On June 1st 2014, Helena Costa, will become the Head Coach of Clermont Foot 63. Clermont are in France's Ligue 2 and finished their 2013/14 campaign in 14th place. The club do not have much in the way of honours, aside from most notably being promoted to Ligue 2 in 2002 and 2007 after winning the Championat de France National (France's Division 3 as it's also known). Costa will be taking over the role after ex-manager, Régis Brouard, decided to reject a contract extension and leave the club.

Costa has built up an impressive CV during her football career, with a masters degree in sports science and a UEFA A licence to add to her vast coaching experience. From 1997-2010, in her native of Portugal, she coached Benfica's youth team and led them to two World Youth titles. During 2005-06, she managed lower league men's side Cheleirense, then went on to coach women's side S.I. 1°Dezembro in 2006-08, winning two league titles with the club. Costa then spent a season at Odivelas F.C. guiding the team to promotion after becoming league champions. Her most recent managerial spells have come with Iran's national women's team from 2012-14, after two years previously at Qatar. Costa has also been a scout for Celtic FC in Portugal and Spain, during 2008-11.

A New Era
On May 7th 2014, Clermont released a press statement:

"This appointment will allow Clermont Foot 63 to go into a new era. Relying on a group of 17 players currently under contract, which will be added with younger players from the club."

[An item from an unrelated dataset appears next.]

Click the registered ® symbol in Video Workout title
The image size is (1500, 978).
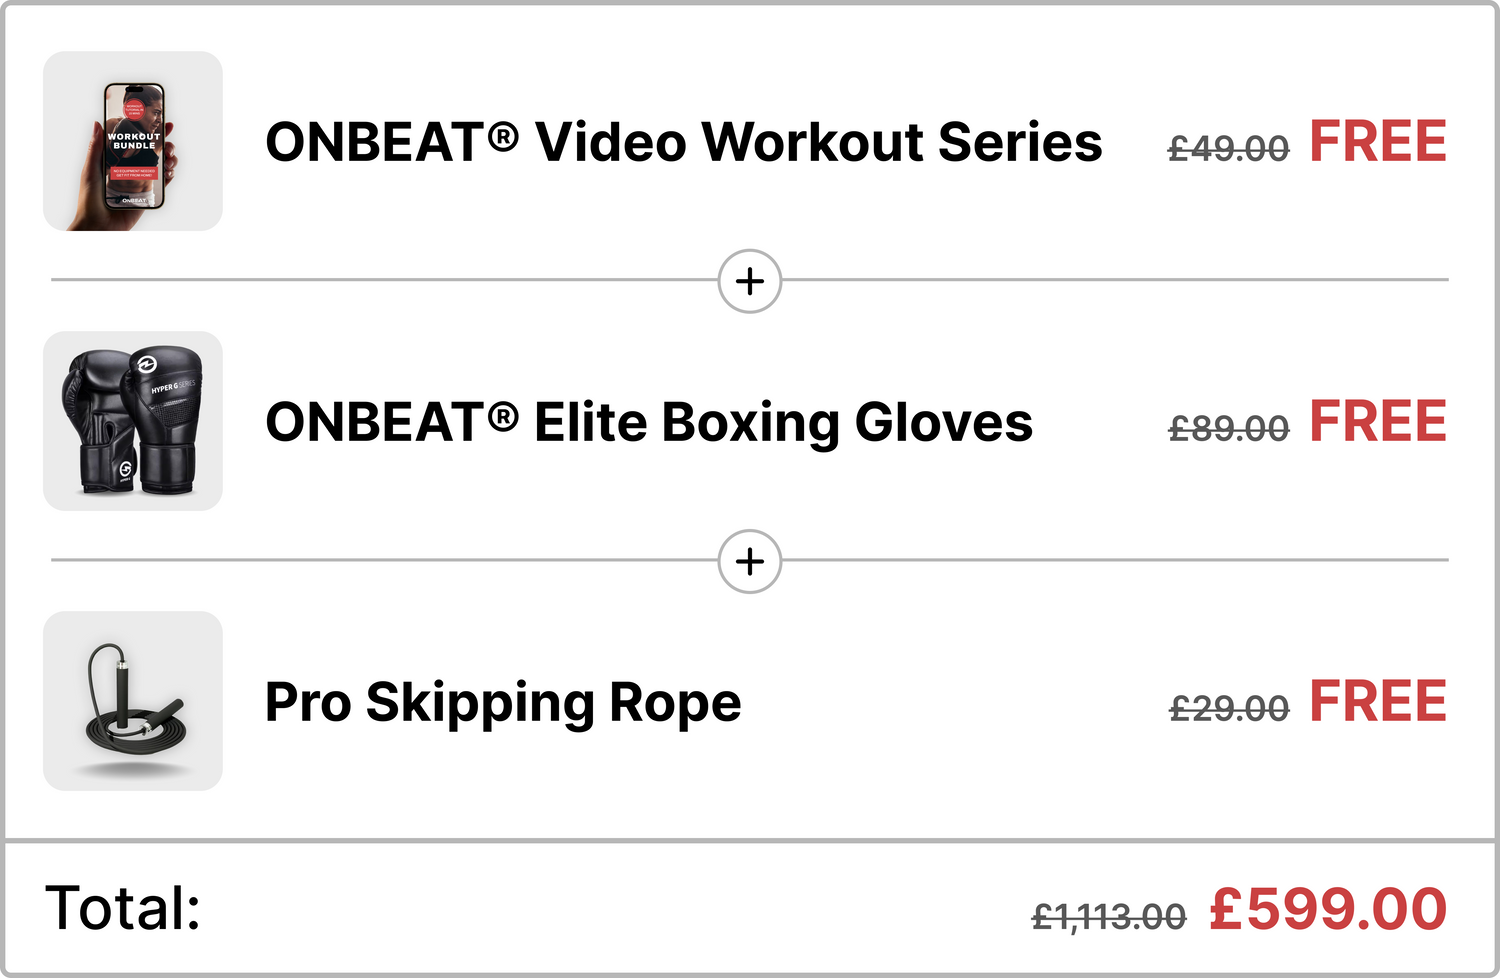(503, 135)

Club chairman-Claude Michy, who was born in the town of Clermon-Ferrand, has expressed his delight in the appointment. In an interview with French newspaper, L'Equipe, Michy says: 
"Everyone wants to look for reasons, but I am basic, I do things on instinct. It has been this case with Helena."  He continued: "The world is changing everyday, I can be part of those who allow it to evolve...I feel a little pride to be the first to take that risk. The sun will always rise on the same side tomorrow."

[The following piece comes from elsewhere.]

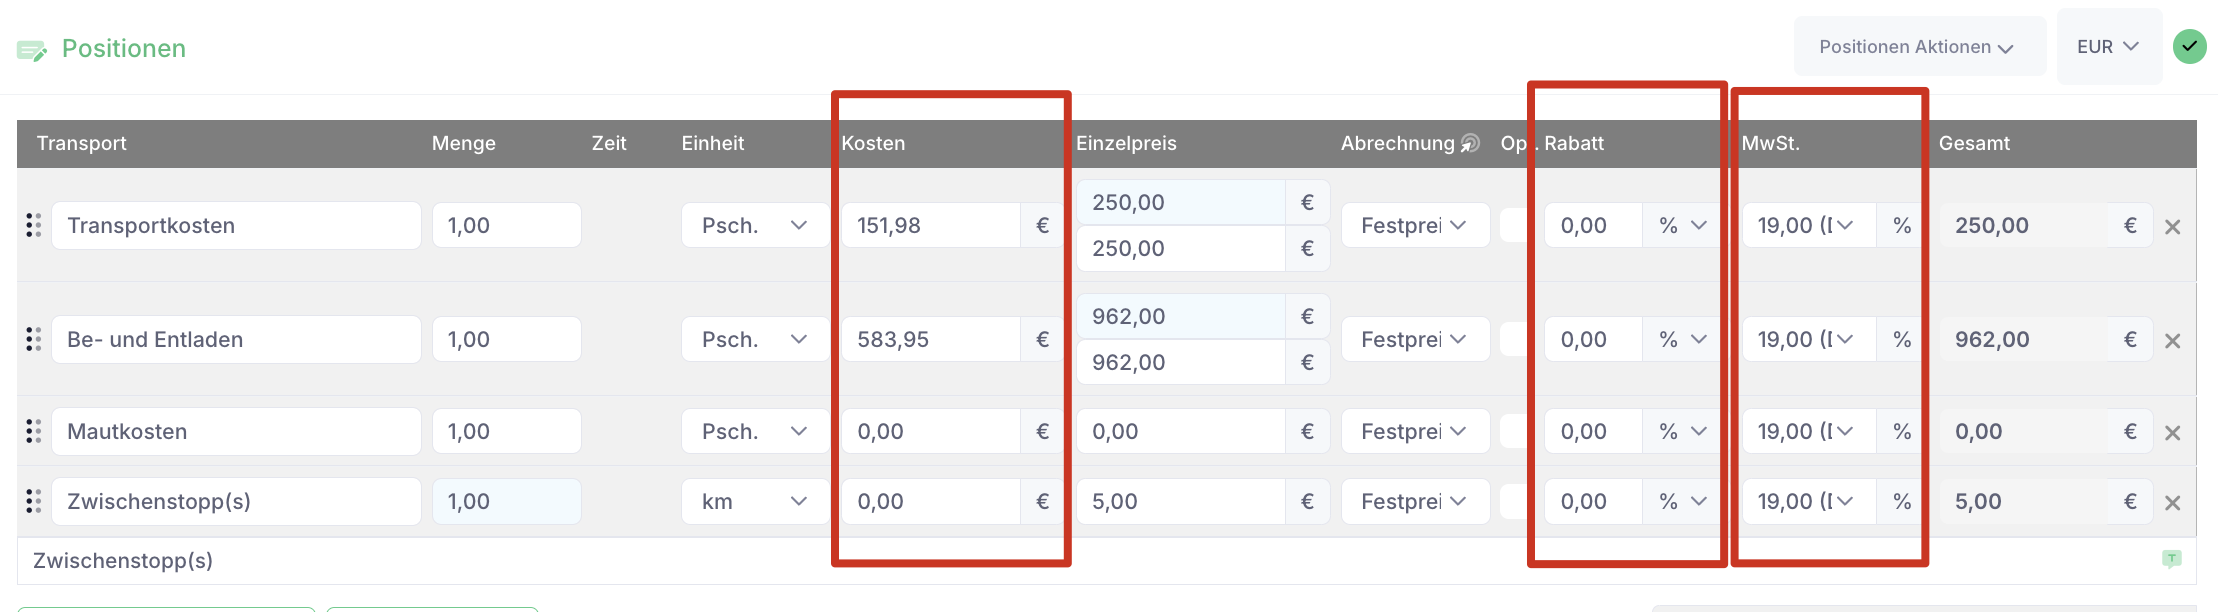Viewport: 2218px width, 612px height.
Task: Delete the Be- und Entladen row
Action: [2172, 341]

Many players, coaches and fans across the world have taken to social media and press interviews to share their support of Costa. Gaëtane Thiney, who plays midfiled for the French national women's team, told L'Equipe: "I'm glad to see a woman come into the environment as difficult as coaching. But we must not talk gender, but skills. if she has the qualifications and skills, there is no reason why this is not possible. Level thinking is important."

Gender Stereotype
Helena Costa is dubbed in her home country as 'Mourinho in a skirt', which unfortunately isn't as flattering as it first seems. To be likened to Mourinho is indeed a great compliment itself, however to feminize the phrase is unnecessary.  But unfortunately for women in the football industry, as Costa will have already and no doubt further experience, gender stereotyping is a common place. Guardian columist, Anna Kessel (who co-founded the networking group 'Women In Football'), suggests Costa will have to be more tactical when dealing with issues off the playing field. She is a female icon already, all eyes will no doubt be watching her and scrutinizing her every move. It's almost inevitable that the moment Clermont lose a game, her ability as a manager in the "men's game" will be called into question. The sexist comments in response to Kessel's article are just a glimpse into the reality for so many women on a day-to-day basis. Women working in all sectors of the industry, such as Karren Brady (West Ham Vice-Chairman), Jacqui Oatley (Sports Broadcaster), Sian Massey (Assistant Referee), have all been dragged into taloid headlines for the wrong reasons in recent years. 

History In The Making
Costa will be aware of any possible stereotyping as she has coached boys teams at Benfica and also men's teams at Portugal's regional level, although it's her experience that has cearly proved to be vital in being offered the new role at Clermont. 

"It becomes very hard when you try something and you work so much, and you can't reach the objective just because you're a woman. That drives me crazy."

She hopes other women will follow in her footsteps in an interview with The New York Times, Costa said: "It's a historical day.....I hope this is only the first step. I opened a door today and more women will walk through my back. That's what I hope." She further added: "I always dreamed of this.....I have had this as my target and my objective. It was nothing new, but I knew it was almost impossible to get it and reach it."

From past interviews and press articles, it's apparent that Costa is a strong individual and very driven in her aspirations within football. Only time will tell whether she will lead Clermont to future success, however let it be her performance on the touchline that receives media attention, rather than her gender.